For only in the former case are the harms of existence justified by the harmed subject’s consent. Regardless of whether most people’s lives involve more pleasure than pain, therefore, the real issue is whether someone consents to whatever pleasures and, especially, pains they experience.
Consenting to Existence Is Impossible
But this is a false start. For being brought into existence transcends the limits of consent: no one can consent to this because he does not yet exist. This leaves anti-natalists with a choice. They can argue without appealing to consent that procreation is morally wrong, or they can argue that the absence of consent is necessary but not sufficient to explain why procreation is morally wrong, that something else must be added to the story.

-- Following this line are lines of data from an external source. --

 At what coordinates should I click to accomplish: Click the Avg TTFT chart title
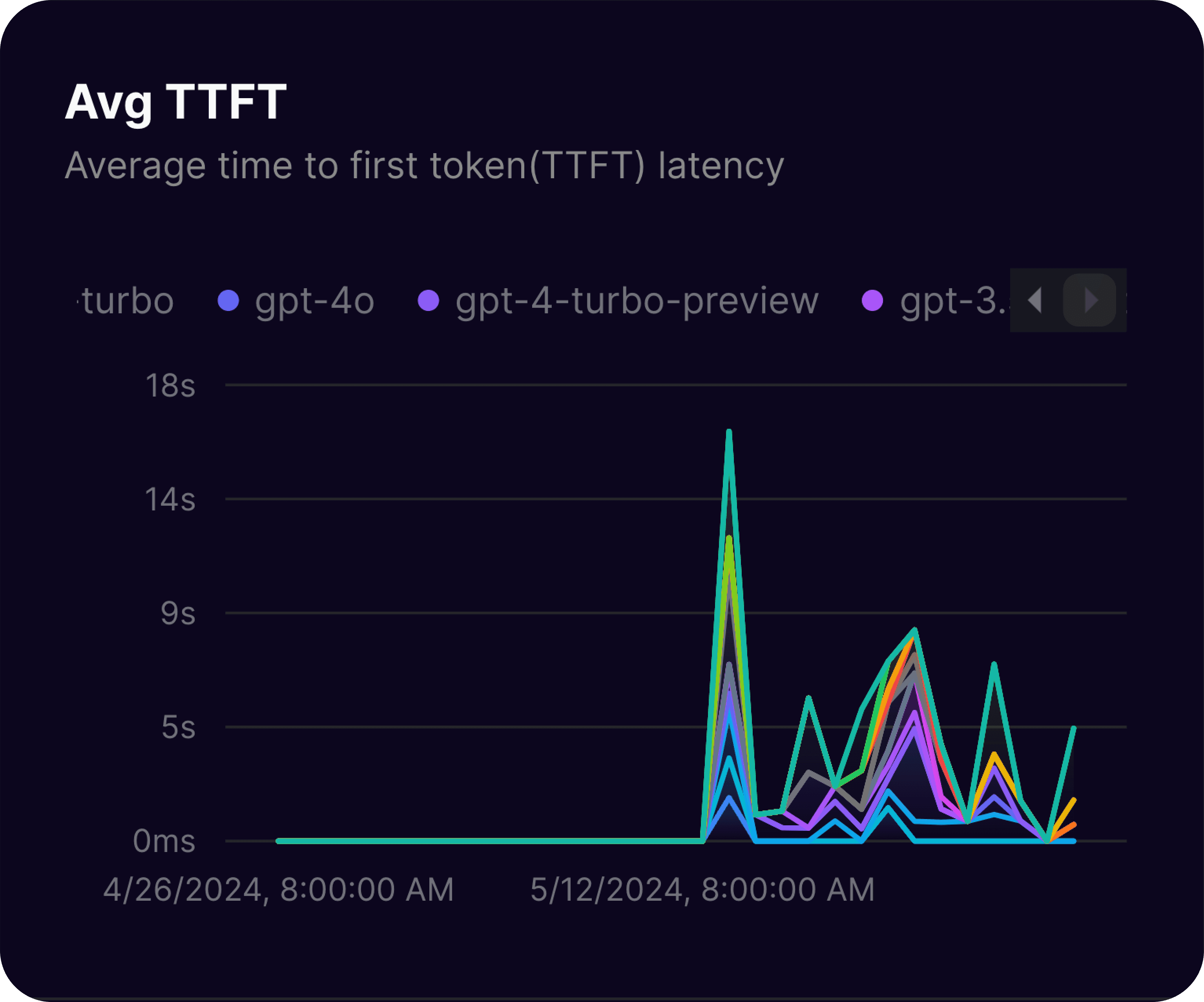click(x=175, y=102)
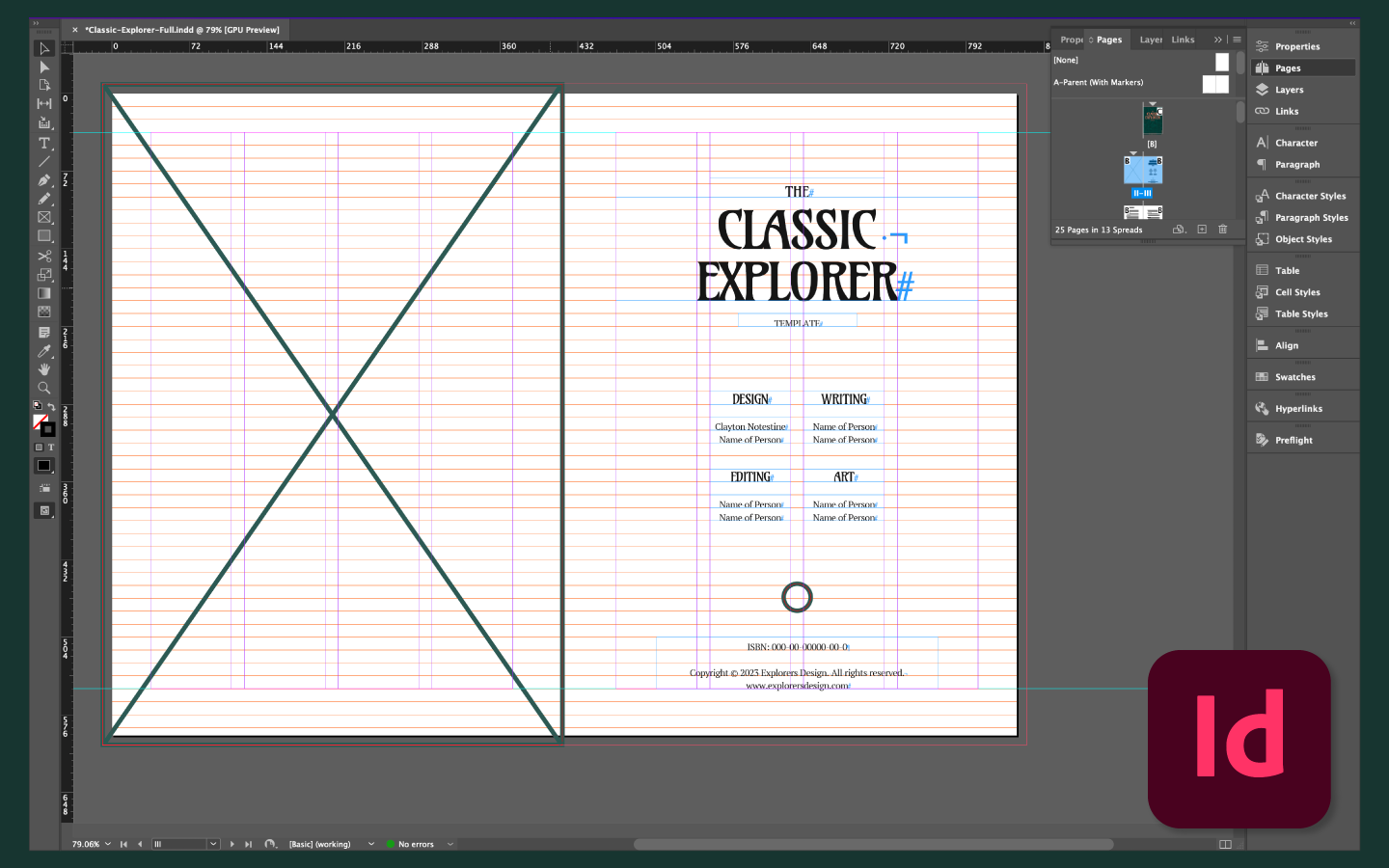Toggle formatting affects text button
This screenshot has width=1389, height=868.
[51, 448]
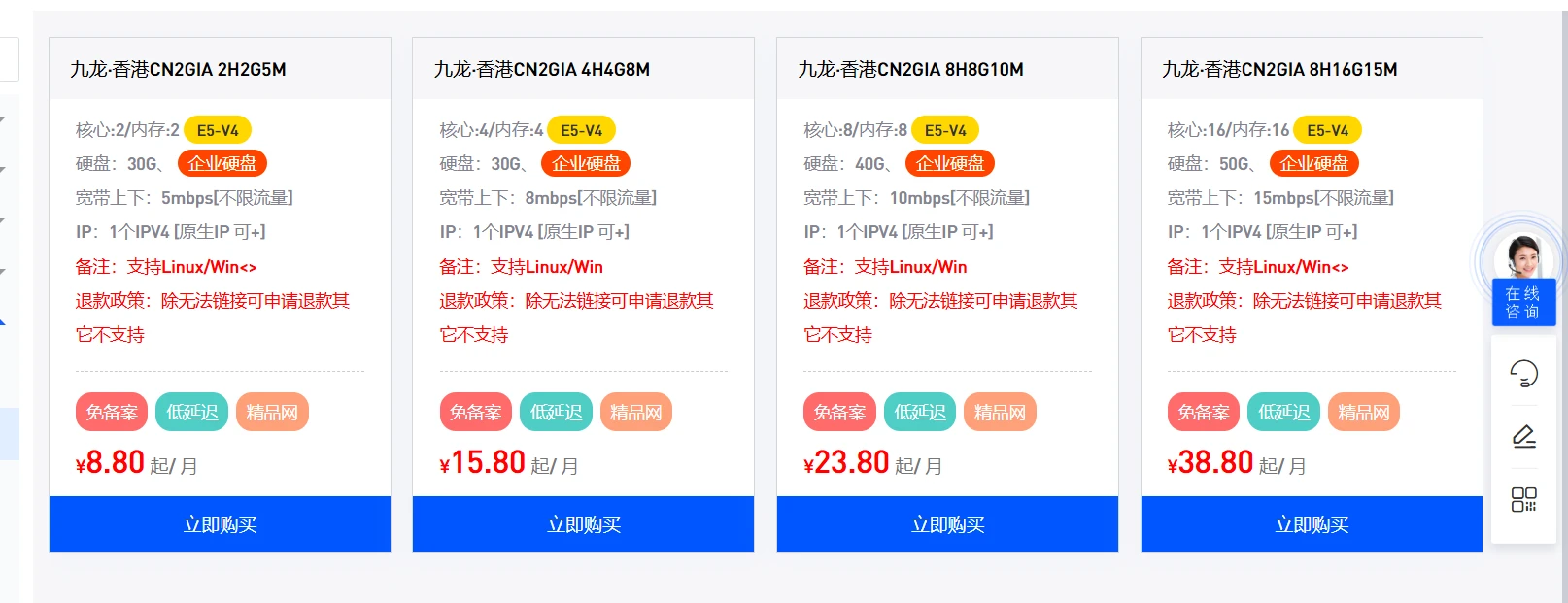Open the 九龙·香港CN2GIA 4H4G8M title
The height and width of the screenshot is (603, 1568).
[x=542, y=69]

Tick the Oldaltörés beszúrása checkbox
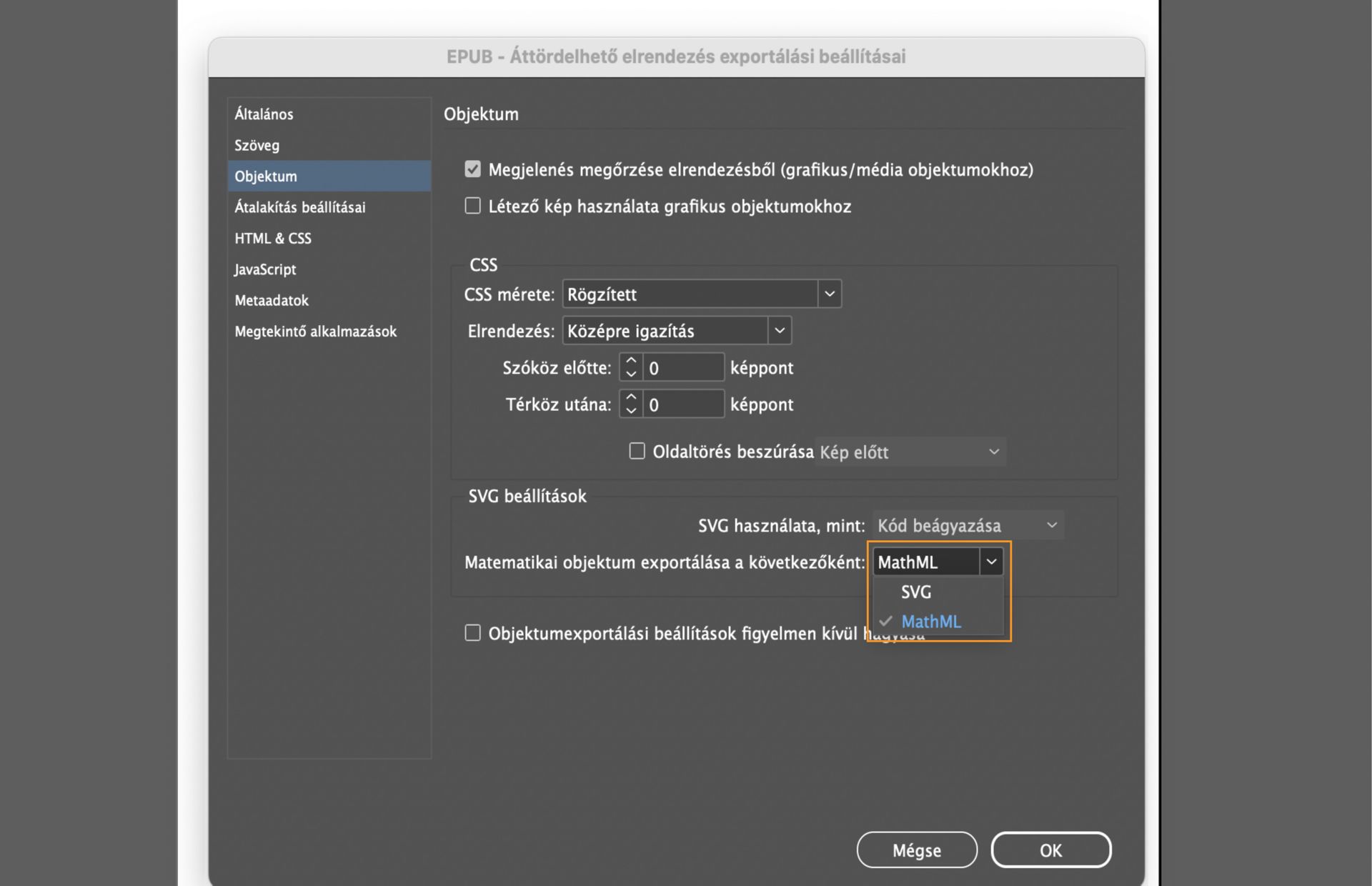(637, 452)
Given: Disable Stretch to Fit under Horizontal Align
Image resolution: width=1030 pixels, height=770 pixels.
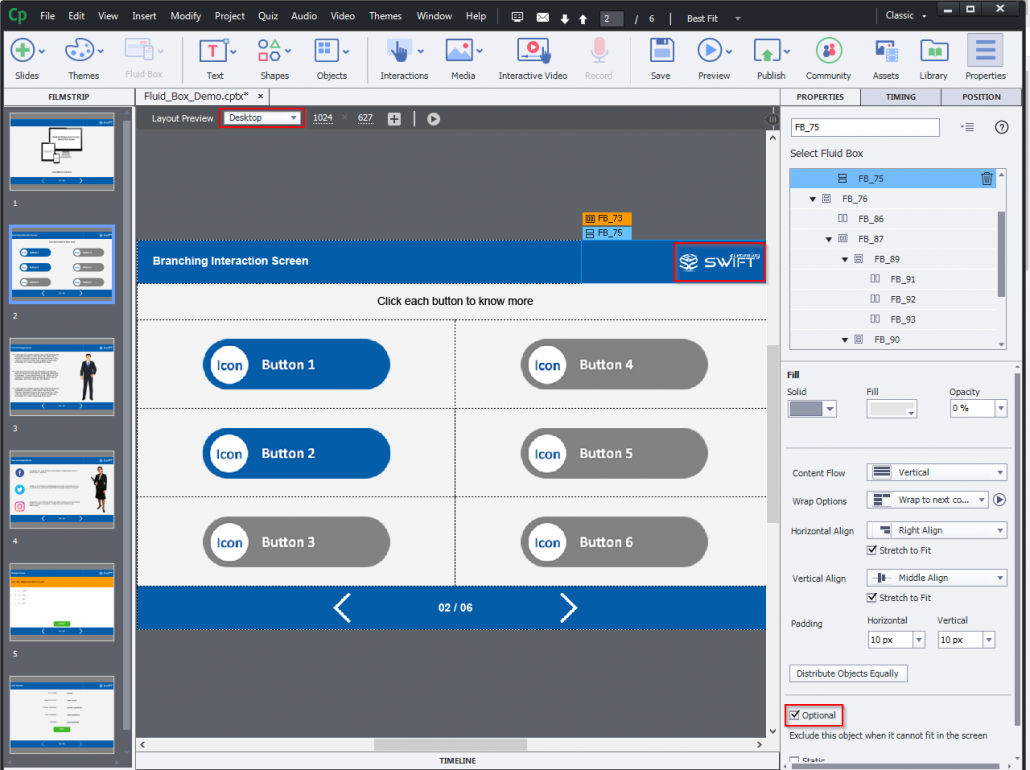Looking at the screenshot, I should click(873, 549).
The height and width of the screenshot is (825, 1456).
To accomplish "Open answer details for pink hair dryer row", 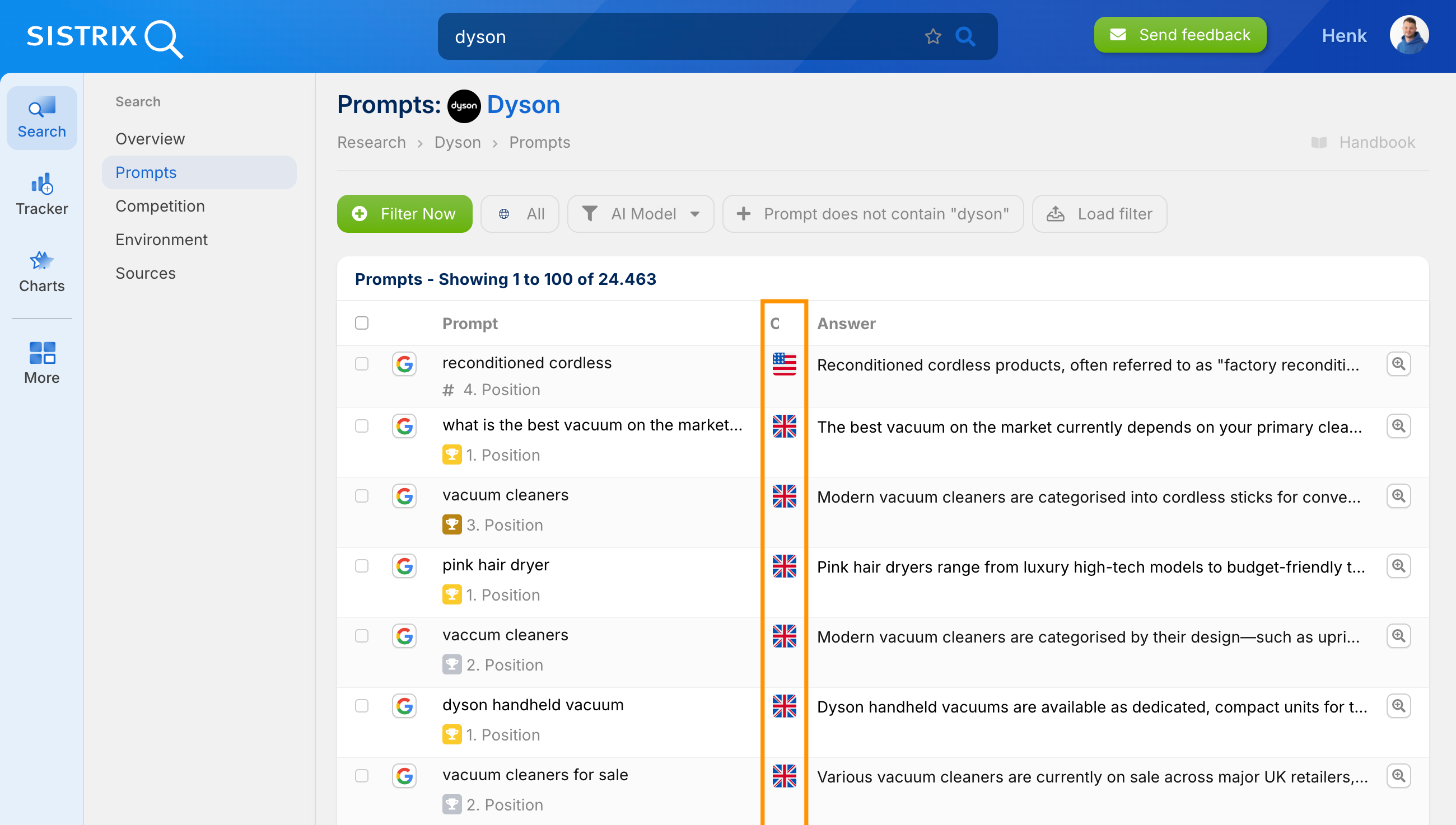I will [1398, 566].

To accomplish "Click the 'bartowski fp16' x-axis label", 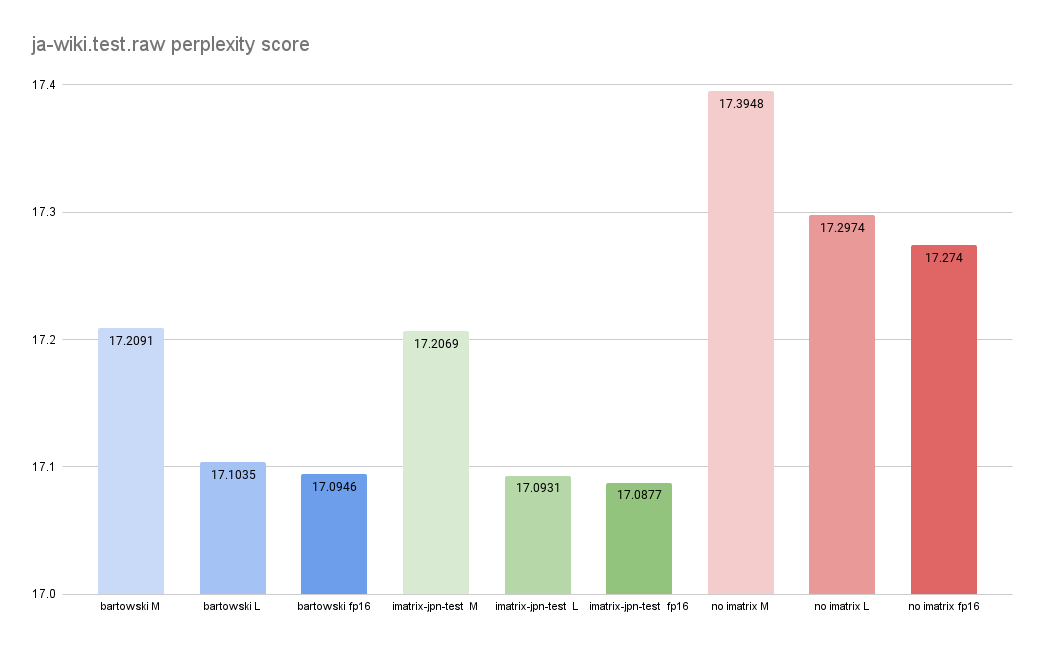I will tap(334, 607).
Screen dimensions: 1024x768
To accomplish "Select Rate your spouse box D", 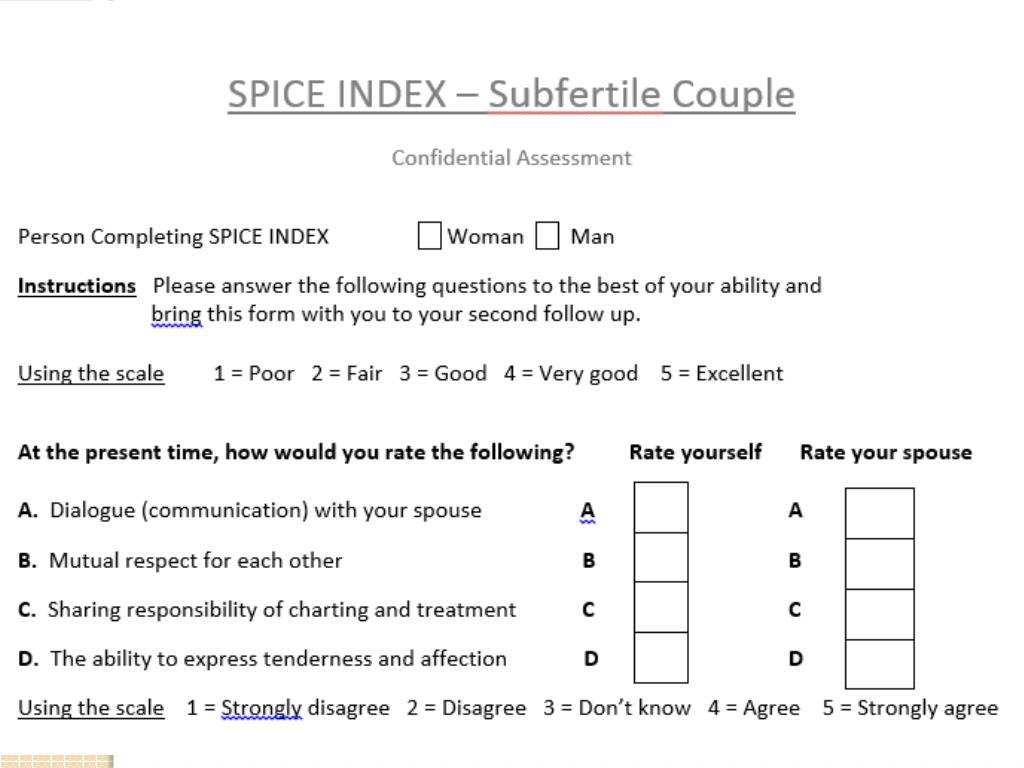I will 880,664.

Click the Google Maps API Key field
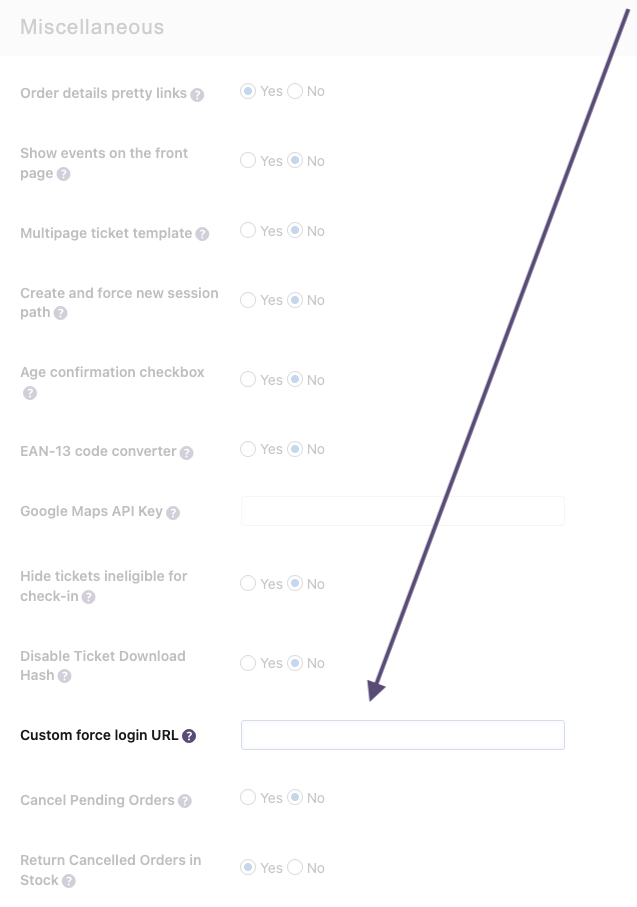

However, there is a pro-natal response to the idea that the absence of consent is a problem. You are rescuing from a car wreck someone who is incapacitated and cannot consent to your assistance. During the rescue you break his leg. When the victim regains consciousness he’s (let’s assume) happier to be alive than he is sad about his broken leg. Pro-natalists liken this to procreation: though a child is harmed by being brought into existence and could not consent to this harm, this absence of consent is outweighed by the greater benefit of being alive. So consent isn’t necessary to justify an action that causes harm. ‘Hypothetical’ consent is enough—what the car wreck victim would have consented to were he not incapacitated.
The Ethics of Procreation Must Look Beyond Consent
Anti-natalists might think this gets things the wrong way around. The car wreck victim’s broken leg is the cost of avoiding a greater harm: death. So not getting his consent might be justified by this trade-off. But exposing someone through procreation to the harms of the existence does not avoid any greater harm, for the alternative is that this person would not exist: had his parents decided not to conceive him, no outcome would result that would be worse for ‘him.’ So being conceived does not avoid some greater harm, and therefore hypothetical consent cannot justify procreation.
We therefore find ourselves in a tangle. On one hand, anti-natalists rightly maintain that consenting to one’s own existence is impossible, and therefore that requiring consent to justify procreation is confused. On the other hand, anti-natalists owe an account of the wrongs of procreation that does not presuppose, implicitly or otherwise, that because a child did not consent to his own existence he is wronged.